German court convicts murderer from Sweden in 1992 killing of Holocaust survivor

John Ausonius was sentenced to life in prison for the shooting of Blanka Zmigrod; he already is serving a life sentence in Sweden.

Advertisement

BERLIN (JTA) — A convicted murderer from Sweden has been found guilty of killing a Holocaust survivor in Germany 26 years ago.

On Wednesday, the Frankfurt District Court handed down its verdict against John Ausonius for the 1992 shooting death of 68-year-old Blanka Zmigrod and sentenced him to life in prison. A life sentence in Germany is 14 years.

The court heard nine days of hearings in a trial that began in December.

Ausonius already is serving a life sentence  in Sweden for a list of violent crimes that includes the murder of an immigrant, an Iranian national, and the attempted murder of 11 immigrants that reportedly also were associated with robberies. He has been in jail in Sweden since 1992.

Born as Wolfgang Alexander Zaugg, Ausonius, 64, was dubbed  “Laser Man” by Swedish media because he used a rifle equipped with a laser sight.

Zmigrod was a cloakroom attendant at a Frankfurt restaurant in February 1992 when Ausonius reportedly accused her of stealing a Casio electronic diary in which he allegedly had stored contact information for a planned escape to South Africa. When she refused to open her handbag, he allegedly told her he would see her again. According to news reports, she was shot at close range about 36 hours later. The ammunition used was the same as that used in the shootings of the immigrants, investigators said.

An investigation of the Zmigrod murder was dropped in 1996, but was relaunched in 2014 after the revelation that German police had failed to recognize patterns in a decade-long series of anti-foreigner murders later attributed to a far-right cell, the National Socialist Union.
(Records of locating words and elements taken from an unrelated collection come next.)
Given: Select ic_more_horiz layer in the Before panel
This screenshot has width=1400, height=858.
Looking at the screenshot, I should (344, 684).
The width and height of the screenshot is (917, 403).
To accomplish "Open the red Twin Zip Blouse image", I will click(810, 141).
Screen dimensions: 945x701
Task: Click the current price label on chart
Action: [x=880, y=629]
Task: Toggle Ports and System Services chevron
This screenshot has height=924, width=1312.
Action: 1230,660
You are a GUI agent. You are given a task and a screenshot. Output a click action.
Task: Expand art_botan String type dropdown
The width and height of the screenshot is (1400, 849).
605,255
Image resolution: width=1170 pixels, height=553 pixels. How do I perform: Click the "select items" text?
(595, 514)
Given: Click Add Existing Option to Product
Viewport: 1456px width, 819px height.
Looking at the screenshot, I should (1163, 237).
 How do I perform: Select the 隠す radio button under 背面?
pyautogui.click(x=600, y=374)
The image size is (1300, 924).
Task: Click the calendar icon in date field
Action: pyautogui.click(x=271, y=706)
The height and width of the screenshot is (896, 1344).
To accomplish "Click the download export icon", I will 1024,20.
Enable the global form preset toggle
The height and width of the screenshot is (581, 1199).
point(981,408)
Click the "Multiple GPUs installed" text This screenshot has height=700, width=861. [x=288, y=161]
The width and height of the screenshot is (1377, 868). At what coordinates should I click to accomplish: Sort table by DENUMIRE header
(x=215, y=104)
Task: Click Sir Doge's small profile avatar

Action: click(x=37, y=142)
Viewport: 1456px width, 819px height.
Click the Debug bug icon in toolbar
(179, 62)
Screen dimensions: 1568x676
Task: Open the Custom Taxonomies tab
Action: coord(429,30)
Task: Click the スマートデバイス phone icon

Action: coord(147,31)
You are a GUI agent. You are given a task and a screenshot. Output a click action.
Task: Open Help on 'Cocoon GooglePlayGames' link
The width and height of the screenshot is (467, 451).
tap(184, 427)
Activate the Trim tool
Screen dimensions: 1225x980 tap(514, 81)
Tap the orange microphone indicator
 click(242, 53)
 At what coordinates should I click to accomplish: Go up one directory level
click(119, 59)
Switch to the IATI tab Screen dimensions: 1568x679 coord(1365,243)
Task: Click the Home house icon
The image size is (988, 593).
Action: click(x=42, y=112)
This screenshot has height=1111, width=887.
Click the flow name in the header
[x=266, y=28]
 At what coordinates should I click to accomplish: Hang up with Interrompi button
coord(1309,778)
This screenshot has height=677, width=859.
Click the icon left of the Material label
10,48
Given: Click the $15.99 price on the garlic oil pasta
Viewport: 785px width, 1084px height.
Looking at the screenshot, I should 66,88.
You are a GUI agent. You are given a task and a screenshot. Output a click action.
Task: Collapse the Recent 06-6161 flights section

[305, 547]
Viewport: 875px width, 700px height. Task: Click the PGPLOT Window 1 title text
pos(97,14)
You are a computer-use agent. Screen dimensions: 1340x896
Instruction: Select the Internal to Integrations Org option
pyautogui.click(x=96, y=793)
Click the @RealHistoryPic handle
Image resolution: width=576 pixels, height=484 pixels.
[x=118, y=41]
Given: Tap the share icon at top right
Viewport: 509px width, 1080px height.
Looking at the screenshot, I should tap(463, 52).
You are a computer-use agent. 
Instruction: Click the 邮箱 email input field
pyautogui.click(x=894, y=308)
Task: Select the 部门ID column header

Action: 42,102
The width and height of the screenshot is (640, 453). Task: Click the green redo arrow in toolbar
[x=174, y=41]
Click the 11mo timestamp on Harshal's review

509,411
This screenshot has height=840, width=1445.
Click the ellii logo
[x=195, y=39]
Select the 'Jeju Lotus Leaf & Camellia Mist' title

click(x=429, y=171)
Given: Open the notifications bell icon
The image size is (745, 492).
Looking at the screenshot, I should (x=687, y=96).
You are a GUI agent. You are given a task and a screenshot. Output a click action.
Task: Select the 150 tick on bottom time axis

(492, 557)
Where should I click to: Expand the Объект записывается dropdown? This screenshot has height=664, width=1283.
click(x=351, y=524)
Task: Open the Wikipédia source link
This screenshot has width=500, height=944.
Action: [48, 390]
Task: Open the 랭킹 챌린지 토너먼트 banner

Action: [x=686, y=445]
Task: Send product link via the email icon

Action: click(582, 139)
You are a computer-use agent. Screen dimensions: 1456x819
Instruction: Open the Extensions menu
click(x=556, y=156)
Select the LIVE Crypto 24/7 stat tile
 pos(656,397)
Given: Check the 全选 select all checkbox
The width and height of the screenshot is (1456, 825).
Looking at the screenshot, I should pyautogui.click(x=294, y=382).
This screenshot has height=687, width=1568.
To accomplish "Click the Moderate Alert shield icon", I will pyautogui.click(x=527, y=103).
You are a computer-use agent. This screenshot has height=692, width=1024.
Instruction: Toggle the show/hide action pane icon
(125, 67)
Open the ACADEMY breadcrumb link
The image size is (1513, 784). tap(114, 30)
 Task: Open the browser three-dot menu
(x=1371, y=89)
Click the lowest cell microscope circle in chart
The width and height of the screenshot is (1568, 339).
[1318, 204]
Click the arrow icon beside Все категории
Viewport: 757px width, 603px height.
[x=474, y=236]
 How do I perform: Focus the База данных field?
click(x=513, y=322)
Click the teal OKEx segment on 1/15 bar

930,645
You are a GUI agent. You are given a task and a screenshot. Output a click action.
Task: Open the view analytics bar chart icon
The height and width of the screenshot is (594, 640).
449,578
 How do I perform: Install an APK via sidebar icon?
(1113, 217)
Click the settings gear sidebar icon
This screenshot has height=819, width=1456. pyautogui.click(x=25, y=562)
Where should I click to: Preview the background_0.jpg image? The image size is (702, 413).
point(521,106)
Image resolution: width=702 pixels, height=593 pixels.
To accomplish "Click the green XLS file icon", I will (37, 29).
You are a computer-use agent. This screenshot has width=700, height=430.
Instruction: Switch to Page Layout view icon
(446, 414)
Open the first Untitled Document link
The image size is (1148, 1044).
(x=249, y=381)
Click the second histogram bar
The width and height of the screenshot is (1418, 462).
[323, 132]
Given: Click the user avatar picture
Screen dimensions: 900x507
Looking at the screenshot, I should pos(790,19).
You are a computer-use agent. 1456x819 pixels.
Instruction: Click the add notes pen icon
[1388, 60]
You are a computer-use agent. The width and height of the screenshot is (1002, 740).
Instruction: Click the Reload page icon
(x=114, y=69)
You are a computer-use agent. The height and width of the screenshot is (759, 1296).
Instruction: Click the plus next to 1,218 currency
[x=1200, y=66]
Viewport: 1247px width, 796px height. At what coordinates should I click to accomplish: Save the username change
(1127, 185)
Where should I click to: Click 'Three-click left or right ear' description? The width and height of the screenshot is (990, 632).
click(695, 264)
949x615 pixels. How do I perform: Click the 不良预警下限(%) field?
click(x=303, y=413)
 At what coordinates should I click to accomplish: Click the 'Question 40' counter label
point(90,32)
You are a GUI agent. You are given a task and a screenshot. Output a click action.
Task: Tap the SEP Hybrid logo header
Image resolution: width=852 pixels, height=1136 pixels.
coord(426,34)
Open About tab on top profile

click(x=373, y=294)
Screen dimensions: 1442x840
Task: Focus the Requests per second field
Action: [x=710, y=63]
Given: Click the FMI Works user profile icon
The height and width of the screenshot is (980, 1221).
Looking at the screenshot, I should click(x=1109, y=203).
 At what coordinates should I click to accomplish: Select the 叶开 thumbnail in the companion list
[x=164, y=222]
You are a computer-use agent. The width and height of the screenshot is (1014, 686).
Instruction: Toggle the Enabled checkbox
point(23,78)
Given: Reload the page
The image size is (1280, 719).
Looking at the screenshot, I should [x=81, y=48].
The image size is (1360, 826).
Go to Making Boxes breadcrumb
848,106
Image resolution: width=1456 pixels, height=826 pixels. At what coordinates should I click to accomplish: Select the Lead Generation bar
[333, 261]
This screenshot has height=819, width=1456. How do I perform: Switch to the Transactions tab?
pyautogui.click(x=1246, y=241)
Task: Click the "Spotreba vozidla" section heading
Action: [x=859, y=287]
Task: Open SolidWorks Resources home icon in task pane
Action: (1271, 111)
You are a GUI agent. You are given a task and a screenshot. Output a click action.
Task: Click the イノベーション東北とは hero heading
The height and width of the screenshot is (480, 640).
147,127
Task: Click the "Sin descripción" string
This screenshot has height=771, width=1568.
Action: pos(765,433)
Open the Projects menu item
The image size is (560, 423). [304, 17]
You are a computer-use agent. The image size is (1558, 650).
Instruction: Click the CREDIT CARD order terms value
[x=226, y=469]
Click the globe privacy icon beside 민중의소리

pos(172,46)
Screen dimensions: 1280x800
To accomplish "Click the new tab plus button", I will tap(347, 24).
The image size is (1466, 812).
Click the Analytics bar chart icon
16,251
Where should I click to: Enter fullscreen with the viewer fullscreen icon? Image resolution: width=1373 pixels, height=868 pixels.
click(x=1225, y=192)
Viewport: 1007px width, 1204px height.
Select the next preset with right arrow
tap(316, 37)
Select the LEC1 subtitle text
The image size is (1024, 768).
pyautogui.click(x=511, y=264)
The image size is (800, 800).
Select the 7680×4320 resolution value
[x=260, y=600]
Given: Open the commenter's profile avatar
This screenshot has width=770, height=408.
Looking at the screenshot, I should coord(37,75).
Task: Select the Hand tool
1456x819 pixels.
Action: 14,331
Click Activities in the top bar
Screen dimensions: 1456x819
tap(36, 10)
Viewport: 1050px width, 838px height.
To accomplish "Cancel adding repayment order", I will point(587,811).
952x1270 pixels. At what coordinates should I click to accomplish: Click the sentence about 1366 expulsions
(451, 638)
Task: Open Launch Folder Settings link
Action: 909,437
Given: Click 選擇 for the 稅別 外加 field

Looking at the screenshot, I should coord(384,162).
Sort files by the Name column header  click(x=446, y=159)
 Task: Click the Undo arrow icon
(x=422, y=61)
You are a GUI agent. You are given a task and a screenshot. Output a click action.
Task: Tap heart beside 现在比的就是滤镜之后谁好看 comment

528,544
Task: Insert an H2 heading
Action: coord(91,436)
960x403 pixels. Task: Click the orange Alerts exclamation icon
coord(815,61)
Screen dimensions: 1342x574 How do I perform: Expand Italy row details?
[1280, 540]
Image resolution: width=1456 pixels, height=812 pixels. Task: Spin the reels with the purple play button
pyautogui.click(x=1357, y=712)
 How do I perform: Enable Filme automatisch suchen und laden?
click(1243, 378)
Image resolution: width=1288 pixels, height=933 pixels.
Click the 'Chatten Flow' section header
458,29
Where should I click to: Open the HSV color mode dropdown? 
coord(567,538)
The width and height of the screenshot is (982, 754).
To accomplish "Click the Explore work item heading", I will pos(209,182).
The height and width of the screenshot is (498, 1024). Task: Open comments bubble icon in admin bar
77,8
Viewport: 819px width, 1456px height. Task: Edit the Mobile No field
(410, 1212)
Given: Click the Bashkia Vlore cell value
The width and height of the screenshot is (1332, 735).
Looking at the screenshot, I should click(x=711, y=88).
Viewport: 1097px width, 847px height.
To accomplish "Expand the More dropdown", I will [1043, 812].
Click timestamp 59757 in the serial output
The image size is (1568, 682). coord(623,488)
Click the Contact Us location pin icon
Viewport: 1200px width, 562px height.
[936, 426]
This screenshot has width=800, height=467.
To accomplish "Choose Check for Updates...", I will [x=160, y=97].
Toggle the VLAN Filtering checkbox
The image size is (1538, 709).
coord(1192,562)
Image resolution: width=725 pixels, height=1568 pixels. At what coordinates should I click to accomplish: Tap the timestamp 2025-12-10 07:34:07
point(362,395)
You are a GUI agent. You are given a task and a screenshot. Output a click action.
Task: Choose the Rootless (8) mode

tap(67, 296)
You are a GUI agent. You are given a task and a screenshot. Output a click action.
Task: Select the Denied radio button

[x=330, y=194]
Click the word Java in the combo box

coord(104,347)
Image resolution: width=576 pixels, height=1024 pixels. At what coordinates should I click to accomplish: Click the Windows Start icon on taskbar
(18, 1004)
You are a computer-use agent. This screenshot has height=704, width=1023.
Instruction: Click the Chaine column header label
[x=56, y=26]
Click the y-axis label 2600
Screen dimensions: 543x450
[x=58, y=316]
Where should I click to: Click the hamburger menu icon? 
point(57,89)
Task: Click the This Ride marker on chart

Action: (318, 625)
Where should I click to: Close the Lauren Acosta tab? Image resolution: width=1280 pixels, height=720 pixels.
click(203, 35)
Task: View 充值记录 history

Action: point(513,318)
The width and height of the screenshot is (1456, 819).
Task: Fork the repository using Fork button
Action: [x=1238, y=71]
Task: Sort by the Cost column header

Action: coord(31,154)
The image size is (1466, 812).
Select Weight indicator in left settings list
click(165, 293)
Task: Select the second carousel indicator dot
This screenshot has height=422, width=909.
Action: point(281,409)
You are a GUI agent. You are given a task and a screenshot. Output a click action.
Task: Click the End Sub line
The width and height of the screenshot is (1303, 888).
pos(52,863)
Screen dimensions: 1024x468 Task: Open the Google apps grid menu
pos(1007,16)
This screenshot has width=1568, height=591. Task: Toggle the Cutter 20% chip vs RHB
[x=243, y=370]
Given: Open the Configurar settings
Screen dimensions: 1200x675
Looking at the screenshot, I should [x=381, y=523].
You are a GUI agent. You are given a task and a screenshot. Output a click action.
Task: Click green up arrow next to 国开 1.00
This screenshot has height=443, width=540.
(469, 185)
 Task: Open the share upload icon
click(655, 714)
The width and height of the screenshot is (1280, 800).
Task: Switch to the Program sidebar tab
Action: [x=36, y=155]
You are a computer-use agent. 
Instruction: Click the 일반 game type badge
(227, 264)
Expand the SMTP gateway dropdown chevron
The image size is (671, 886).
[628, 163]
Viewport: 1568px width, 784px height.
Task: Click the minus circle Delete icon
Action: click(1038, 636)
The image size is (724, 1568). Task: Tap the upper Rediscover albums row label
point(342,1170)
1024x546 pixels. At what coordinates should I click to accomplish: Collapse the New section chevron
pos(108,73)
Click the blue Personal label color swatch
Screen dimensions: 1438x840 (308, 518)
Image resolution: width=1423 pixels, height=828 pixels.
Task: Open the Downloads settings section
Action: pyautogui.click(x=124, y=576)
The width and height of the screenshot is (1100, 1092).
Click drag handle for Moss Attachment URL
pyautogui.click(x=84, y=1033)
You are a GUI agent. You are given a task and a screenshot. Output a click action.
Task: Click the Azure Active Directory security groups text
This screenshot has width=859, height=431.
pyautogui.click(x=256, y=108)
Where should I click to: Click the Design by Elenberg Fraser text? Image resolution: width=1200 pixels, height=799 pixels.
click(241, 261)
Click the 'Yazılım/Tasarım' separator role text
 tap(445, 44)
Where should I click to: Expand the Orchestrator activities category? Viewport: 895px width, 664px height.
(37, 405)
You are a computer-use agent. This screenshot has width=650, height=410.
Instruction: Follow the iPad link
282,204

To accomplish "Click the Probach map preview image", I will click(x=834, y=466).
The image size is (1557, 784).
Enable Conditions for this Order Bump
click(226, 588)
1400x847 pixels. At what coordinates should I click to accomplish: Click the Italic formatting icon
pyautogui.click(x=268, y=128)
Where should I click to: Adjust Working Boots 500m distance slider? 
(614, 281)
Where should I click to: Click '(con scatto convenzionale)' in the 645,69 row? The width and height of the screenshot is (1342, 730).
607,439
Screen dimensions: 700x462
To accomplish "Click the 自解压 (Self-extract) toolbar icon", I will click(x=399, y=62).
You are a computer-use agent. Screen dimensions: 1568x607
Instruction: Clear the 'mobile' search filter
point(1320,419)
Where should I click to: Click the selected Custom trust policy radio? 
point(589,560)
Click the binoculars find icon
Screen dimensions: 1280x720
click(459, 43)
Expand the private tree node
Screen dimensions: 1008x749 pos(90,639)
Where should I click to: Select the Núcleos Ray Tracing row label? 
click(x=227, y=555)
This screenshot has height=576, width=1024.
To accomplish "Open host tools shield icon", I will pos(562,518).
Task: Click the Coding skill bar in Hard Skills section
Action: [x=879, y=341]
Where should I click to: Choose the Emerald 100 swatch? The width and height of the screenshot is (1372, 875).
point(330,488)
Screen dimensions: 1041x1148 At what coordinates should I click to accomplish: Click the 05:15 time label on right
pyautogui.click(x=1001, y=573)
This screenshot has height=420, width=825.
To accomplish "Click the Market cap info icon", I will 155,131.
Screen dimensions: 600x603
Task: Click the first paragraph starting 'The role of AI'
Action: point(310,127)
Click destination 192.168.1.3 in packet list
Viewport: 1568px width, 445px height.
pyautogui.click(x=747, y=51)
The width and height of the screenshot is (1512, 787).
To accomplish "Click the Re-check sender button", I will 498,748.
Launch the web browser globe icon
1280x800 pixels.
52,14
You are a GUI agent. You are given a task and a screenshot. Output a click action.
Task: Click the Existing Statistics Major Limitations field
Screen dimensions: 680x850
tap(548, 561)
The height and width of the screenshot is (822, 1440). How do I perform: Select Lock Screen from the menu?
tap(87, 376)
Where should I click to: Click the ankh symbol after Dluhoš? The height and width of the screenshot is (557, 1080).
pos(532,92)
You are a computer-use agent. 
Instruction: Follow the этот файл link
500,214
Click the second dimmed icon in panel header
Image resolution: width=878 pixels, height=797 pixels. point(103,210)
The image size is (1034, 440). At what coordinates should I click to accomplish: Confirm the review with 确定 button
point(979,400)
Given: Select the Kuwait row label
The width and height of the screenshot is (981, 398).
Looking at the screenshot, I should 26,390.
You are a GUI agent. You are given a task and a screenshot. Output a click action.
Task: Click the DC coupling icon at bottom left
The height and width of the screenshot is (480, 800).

A key witness in the current case was Zmigrod’s former employer, who said a man in a video provided by Swedish police closely resembled the man who had threatened Zmigrod.

Early in the trial, Ausonius had described his checkered past, marked by everything from petty crimes to murder. But, according to news reports, in his final statement Wednesday he said he had “nothing to hide about his stay in Germany.”